14 Dead At Colombian Inauguration
Suspected FARC rebels fired mortar shells on the presidential palace and a nearby slum, killing 14 people just blocks away from where right-winger Alvaro Uribe was being sworn in as president Wednesday pledging to get tough with the Marxist guerrillas.
Despite heavy security -- including 20,000 soldiers and police and a U.S. surveillance plane -- three mortars smashed into the palace, wounding three people and causing superficial damage to the building Uribe will occupy for the next four years.
In an apparent misfire, an equal number of mortars fell on a nearby Bogota shantytown, killing three children and 11 other people -- just as the inauguration of the clean-cut, 50-year-old lawyer began in Congress.
Three thunderous blasts shook the area around the Parliament building minutes before Uribe took the oath of office from Senate leader Luis Alfredo Ramos.
At least 10 bodies could be seen just five blocks from Parliament. The corpses lay in the street and in a heavily damaged house in the poor Cartucho neighborhood.
There were groans and mayhem on the slum streets, as bodies were pulled from a shack. A few streets away, a camouflage-clad policeman, his head bleeding, staggered from the presidential complex, a rifle hanging by his side.
Oblivious to the bombings, Uribe donned Colombia's red, yellow and blue presidential sash and addressed Congress, footsteps away from the palace. In a prepared speech, he promised a firm hand with insurgent forces and said he would — negotiate with them only if they laid down their arms.
"We are offering democracy, so that arms can be replaced by argument," said Uribe. He turned pale when officials took him aside after the ceremony and told him what had happened.
Uribe won a landslide election victory in May promising to curb the bloodshed on an escalating 38-year-old war by boosting security with a big increase in military spending.
Uribe's father was killed by rebels with the Revolutionary Armed Forces of Colombia, or FARC, in the 1980s, and he himself barely survived an April assassination attempt by Latin America's most powerful guerrilla army.

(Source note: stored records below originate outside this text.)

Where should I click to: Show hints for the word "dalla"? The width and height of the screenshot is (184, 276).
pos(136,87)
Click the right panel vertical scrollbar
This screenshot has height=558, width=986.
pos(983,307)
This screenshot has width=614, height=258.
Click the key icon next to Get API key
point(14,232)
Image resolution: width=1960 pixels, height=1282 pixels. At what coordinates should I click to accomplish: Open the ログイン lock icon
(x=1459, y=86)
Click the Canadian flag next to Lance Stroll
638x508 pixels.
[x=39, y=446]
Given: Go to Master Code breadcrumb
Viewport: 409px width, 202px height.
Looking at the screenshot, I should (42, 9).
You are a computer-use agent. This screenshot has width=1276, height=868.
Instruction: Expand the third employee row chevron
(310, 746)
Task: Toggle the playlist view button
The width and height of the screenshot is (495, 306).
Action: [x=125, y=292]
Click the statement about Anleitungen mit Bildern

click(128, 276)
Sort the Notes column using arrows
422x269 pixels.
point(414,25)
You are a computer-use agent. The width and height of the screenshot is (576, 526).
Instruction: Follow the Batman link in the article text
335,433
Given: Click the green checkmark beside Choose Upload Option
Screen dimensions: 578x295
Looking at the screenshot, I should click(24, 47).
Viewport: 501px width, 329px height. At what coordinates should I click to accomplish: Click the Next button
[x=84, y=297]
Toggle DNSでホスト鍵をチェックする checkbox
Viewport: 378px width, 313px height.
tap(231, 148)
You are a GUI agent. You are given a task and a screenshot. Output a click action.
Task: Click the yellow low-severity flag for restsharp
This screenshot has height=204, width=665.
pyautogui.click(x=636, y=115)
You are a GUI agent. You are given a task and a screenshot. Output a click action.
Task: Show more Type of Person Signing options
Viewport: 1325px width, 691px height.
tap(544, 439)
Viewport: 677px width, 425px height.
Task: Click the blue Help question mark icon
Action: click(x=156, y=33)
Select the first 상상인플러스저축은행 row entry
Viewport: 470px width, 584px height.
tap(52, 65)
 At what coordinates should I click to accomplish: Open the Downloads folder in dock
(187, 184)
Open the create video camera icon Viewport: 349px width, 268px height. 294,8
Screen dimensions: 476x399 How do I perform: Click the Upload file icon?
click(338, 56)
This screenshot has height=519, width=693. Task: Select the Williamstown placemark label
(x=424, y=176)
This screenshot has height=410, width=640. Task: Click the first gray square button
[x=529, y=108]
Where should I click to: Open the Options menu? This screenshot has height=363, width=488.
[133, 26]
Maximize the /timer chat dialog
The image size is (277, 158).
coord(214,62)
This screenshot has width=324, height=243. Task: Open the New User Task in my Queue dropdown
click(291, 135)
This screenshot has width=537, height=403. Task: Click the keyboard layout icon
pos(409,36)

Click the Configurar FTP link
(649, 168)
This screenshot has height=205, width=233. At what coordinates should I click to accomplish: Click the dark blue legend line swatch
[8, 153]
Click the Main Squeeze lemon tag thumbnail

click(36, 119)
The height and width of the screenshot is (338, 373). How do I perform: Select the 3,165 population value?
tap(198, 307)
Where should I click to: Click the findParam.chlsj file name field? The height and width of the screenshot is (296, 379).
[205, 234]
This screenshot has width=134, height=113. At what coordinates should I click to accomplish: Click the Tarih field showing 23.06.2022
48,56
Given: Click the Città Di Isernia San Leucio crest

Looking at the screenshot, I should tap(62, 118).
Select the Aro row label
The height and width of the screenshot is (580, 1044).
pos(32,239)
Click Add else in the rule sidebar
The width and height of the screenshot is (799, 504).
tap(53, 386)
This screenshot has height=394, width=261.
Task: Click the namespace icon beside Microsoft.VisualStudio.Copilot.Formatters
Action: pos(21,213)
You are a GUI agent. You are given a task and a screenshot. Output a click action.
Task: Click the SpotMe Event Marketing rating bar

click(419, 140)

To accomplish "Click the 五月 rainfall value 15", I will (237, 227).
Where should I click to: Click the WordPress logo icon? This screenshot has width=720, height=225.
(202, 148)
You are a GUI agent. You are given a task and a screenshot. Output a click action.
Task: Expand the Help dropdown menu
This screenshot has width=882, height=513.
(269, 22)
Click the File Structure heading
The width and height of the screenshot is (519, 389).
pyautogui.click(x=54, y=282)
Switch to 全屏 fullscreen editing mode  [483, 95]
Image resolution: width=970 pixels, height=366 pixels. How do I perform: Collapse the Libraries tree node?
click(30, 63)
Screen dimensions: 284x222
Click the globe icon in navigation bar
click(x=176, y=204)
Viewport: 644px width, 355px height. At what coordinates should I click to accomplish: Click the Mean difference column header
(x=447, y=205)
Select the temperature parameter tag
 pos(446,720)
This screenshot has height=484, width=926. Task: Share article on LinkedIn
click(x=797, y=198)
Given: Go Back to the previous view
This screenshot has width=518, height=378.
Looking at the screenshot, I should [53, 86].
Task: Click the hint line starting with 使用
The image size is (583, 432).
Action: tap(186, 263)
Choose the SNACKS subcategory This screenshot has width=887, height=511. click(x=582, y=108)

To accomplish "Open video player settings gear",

To avert any rebel assassination attempts, Uribe had forgone the traditional outdoor ceremony in Bogota's colonial central plaza and instead took the oath of office in Parliament. Uribe has promised a crackdown on leftist rebels as he takes command of South America's most troubled country.
Army troops quickly sealed off the Cartucho neighborhood after the explosions. There was no immediate official comment.
Troops had patrolled the streets and combat helicopters thundered overhead during the inauguration.
Hours earlier, small bombs exploded in several neighborhoods of the capital, slightly injuring six people and blowing out windows and chunks of sidewalk. No one immediately claimed responsibility for those blasts.
Amid unconfirmed police reports that rebels had planned to crash a plane into Parliament, Bogota's airspace was closed and an American P3 plane staffed with U.S. Customs Service and Colombian air force personnel patrolled overhead.
Hopes were high that Uribe, a 50-year-old former mayor and state governor, can end the war that has sapped the potential of Colombia, a gateway between Central and South America.
He faces a country in economic turmoil. About 64 percent of Colombians live below the poverty line and more than 17 percent of city dwellers can't find jobs.
Uribe, a workaholic and teetotaler, warned in a radio interview Wednesday that he can't perform miracle.
"To the Colombians I say: Expect action every day, but not miraculous results," he said.
Uribe planned to propose a referendum to nearly halve the number of lawmakers and merge the two houses of Parliament. The attack on Colombia's entrenched political class could provoke a pitched battle with the same Congress he needs to support his other reforms.
"President Uribe is going to encounter obstacles in the road, but also a lot of support if he follows through with the necessary reforms," Congressman Antonio Navarro said.
Uribe said the reforms will cut back on government waste and allow more money to be diverted to fighting the war. He's also hoping to secure more funding from the United States, which in the past two years gave Colombia $1.7 billion, mostly in military aid.
The inauguration was attended by several Latin American presidents. The United States sent a delegation that includes Trade Representative Robert Zoellick and U.S. drug czar John Walters.
Uribe's predecessor, Andres Pastrana, tried for three years to negotiate a peace with the Revolutionary Armed Forces of Colombia, or FARC, the nation's largest rebel group. Talks broke down in February without achieving substantial results.
"The guerrillas don't want to talk," said shopkeeper Juan Manuel Martinez. "Uribe is going to take us into war because now we have to fight to save Colombia."